[Recorded data]
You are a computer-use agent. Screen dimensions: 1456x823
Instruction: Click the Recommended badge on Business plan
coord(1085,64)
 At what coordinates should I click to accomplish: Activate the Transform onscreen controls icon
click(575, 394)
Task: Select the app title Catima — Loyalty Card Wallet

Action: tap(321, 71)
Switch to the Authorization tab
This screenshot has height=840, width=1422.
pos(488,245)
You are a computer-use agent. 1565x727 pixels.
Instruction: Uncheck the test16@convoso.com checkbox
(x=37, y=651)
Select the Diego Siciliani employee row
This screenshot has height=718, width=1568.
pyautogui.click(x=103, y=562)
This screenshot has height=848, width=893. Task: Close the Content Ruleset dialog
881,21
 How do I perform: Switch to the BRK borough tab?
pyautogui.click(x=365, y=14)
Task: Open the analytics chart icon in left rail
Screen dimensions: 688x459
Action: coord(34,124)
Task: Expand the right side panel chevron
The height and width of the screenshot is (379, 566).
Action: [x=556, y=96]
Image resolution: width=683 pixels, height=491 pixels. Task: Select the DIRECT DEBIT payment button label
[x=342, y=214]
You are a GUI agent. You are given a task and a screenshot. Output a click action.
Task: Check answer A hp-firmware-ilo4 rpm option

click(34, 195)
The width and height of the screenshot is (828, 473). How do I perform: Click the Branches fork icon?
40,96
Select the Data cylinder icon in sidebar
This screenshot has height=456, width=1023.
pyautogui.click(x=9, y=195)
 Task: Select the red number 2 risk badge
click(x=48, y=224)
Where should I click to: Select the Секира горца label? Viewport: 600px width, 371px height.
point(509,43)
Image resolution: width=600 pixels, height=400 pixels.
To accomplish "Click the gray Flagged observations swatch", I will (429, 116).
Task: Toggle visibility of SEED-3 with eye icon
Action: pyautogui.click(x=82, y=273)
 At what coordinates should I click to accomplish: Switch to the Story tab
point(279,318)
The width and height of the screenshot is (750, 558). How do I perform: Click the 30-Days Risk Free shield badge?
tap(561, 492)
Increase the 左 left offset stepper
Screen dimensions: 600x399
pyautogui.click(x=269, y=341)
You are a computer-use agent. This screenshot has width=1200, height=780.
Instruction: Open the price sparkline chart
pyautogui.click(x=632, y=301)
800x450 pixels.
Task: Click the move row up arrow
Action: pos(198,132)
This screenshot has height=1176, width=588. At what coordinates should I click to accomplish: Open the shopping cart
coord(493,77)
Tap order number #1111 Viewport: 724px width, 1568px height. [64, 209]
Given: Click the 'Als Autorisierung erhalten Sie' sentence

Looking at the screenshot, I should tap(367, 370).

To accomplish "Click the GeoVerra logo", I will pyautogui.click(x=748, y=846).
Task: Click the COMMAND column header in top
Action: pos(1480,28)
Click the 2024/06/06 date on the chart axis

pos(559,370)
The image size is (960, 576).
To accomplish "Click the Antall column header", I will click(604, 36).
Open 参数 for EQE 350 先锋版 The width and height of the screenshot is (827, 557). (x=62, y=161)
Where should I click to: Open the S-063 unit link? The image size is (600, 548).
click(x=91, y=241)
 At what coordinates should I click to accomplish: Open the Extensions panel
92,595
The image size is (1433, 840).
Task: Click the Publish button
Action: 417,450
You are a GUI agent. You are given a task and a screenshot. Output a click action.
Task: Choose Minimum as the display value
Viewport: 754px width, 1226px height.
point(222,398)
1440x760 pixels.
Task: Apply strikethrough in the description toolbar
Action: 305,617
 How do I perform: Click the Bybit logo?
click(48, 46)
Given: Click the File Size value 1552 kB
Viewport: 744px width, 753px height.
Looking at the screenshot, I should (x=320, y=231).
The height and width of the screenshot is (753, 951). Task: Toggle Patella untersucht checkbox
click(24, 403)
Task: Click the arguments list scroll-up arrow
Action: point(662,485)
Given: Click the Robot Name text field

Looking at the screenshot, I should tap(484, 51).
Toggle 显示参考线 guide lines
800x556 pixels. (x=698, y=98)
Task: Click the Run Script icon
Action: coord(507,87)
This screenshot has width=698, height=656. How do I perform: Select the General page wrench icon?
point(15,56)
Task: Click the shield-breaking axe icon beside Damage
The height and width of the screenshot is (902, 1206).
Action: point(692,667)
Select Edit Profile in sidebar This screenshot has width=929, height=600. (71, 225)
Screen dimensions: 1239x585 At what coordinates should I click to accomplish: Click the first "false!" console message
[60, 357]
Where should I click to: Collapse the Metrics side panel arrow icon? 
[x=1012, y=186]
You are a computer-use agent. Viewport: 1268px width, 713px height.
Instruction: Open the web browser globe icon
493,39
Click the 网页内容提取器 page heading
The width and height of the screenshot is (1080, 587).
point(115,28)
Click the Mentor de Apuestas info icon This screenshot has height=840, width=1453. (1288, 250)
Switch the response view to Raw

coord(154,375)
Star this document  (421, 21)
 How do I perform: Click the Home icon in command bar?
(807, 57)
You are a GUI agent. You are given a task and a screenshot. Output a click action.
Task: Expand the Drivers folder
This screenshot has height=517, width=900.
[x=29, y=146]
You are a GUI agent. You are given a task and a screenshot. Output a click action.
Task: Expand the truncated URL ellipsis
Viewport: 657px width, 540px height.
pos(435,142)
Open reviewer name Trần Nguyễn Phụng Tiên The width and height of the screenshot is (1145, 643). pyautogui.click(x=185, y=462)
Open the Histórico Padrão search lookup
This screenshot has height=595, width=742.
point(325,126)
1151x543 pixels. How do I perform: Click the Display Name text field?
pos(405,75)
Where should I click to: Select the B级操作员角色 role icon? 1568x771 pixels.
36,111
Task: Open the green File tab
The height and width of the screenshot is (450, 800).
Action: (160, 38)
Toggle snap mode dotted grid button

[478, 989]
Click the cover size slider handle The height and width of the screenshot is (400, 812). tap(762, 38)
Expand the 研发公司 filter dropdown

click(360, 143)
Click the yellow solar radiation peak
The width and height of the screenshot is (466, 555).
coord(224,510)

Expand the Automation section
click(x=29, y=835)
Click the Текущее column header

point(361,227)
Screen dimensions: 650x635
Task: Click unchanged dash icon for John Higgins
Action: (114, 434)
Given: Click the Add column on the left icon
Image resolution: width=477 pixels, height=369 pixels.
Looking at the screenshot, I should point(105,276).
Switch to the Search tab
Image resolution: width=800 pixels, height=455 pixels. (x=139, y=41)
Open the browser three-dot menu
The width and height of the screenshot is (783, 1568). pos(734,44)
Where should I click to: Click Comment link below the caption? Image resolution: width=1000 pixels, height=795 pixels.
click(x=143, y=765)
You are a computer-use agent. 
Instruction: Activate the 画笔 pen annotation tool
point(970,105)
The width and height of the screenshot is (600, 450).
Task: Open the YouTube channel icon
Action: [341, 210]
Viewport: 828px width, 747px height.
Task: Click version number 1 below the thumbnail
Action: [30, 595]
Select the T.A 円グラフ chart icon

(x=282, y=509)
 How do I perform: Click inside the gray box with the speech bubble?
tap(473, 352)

◆ **Exercise details**: Wherever the string "value" occurs in the records above, copy that line.

◆ **Response to this exercise**:
Task: Choose Minimum as the display value
Given: Click the File Size value 1552 kB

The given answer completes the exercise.